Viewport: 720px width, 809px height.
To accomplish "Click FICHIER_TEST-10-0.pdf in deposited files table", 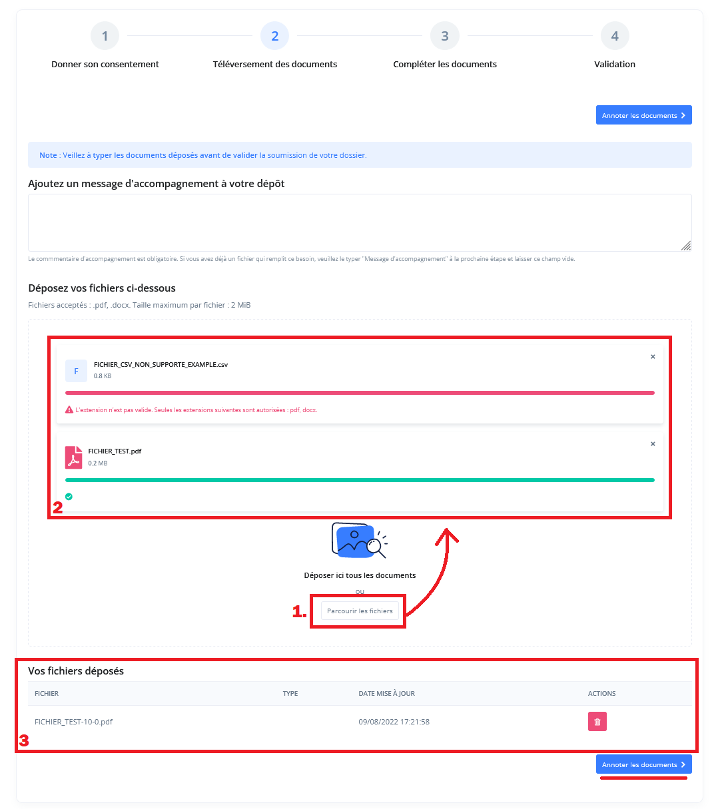I will click(x=74, y=722).
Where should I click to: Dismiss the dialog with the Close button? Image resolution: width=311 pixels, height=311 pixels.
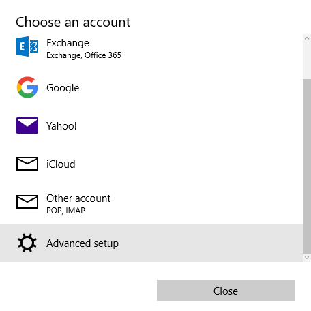[226, 291]
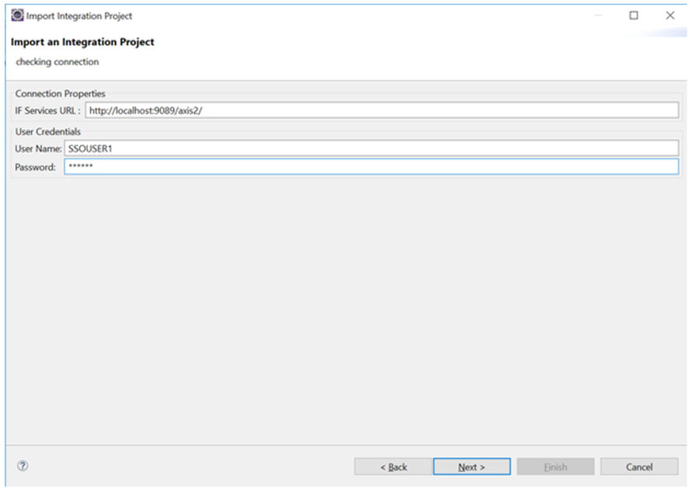
Task: Minimize the Import Integration Project window
Action: coord(598,16)
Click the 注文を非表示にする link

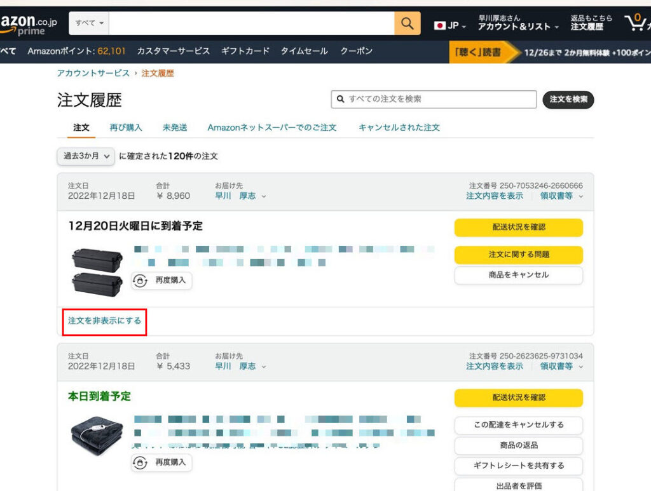[105, 321]
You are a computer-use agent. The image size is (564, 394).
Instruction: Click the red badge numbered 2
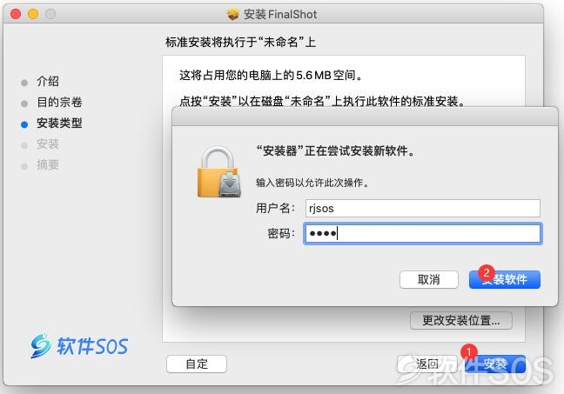click(487, 272)
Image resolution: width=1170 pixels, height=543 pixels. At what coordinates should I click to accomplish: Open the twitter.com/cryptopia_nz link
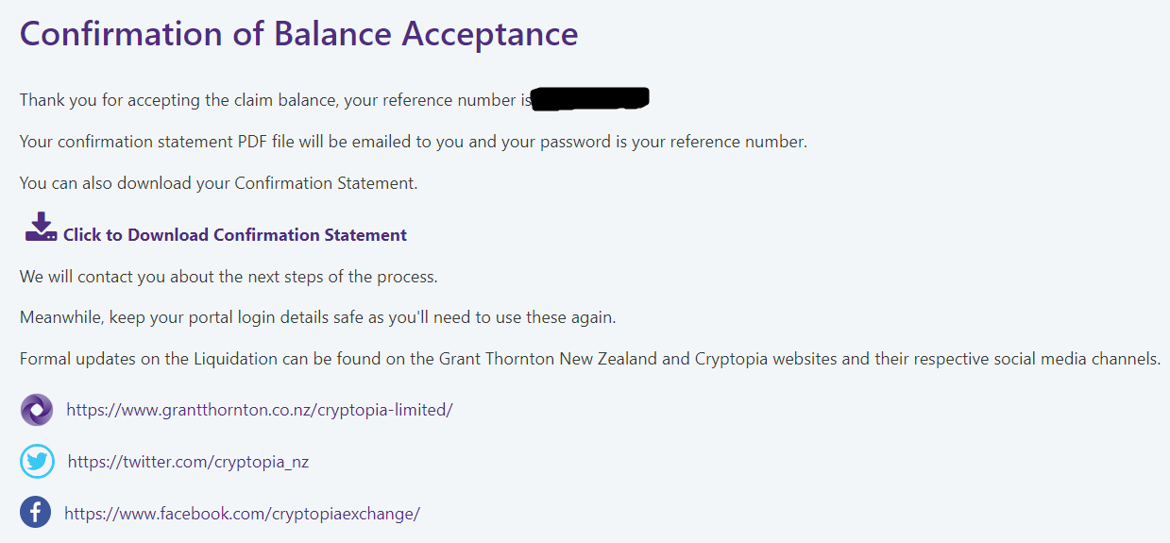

TASK – Your output should be the lines from the one with "Instruction: Click the red badge numbered 2" through the end of the listing, copied exactly and with the pictures left out.

EXERCISE SOLUTION –
Instruction: Click the red badge numbered 2
click(487, 272)
Image resolution: width=1170 pixels, height=543 pixels. At what coordinates should I click to accomplish: Open the twitter.com/cryptopia_nz link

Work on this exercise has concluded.